The CPI report, which reflects rates of household inflation, plays an important role in calculating premiums and payouts for certain insurance policies. Originally scheduled for release Wednesday, the report is now on hold while next month’s report may not be released at all, as the federal government struggles to catch up with its workload.
 
Without this vital data, it may be tough for carriers to accurately negotiate premiums for such policies, said Steven Weisbart, chief economist with the Insurance Information Institute.

“Premium rates might be affected, since actuaries have to anticipate inflation’s effect on claims that arise during the term of the policy, and to a degree their assumptions are based on recent trends,” Weisbart said. “The delayed CPI report means they will have less recent data on which to propose rates.”
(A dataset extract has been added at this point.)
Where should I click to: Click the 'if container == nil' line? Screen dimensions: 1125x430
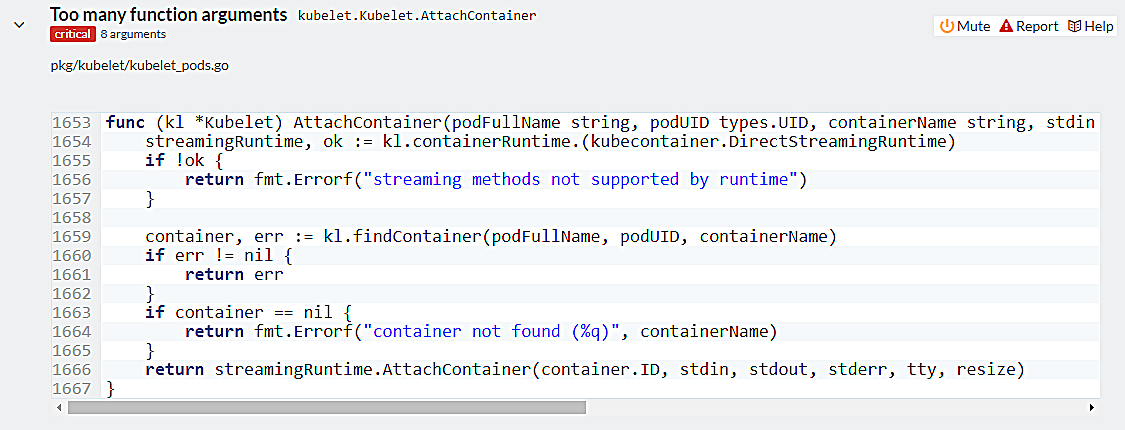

This delay has particular importance for carriers and producers looking to renew clients’ life and disability income insurance policies, which typically include inflation riders that draw from the CPI.

“If a policy is up for renewal when a CPI report is delayed, benefit increases pegged to it would likely be delayed,” Jack Dolan, spokesperson for the American Council of Life Insurers, told the Wall Street Journal.

Despite the delay, Weisbart doesn’t think the postponed report will amount to anything more than a few hiccups.

“It’s likely [carriers] will assume inflation will continue rising modestly, as it generally has been doing for several years,” he said.

Dolan also says he believes insurers will be able to do some readjustments as soon as the CPI report is available, averting most difficulties.

“Companies will retroactively adjust the benefit level once the CPI is published again,” Dolan said.
Elsewhere in the industry, the postponed report isn’t causing too many wrinkled brows.

“The delayed CPI report isn’t likely to have much direct effect,” Weisbart said. “There are very few insurance contracts that are directly affected by the published CPI.”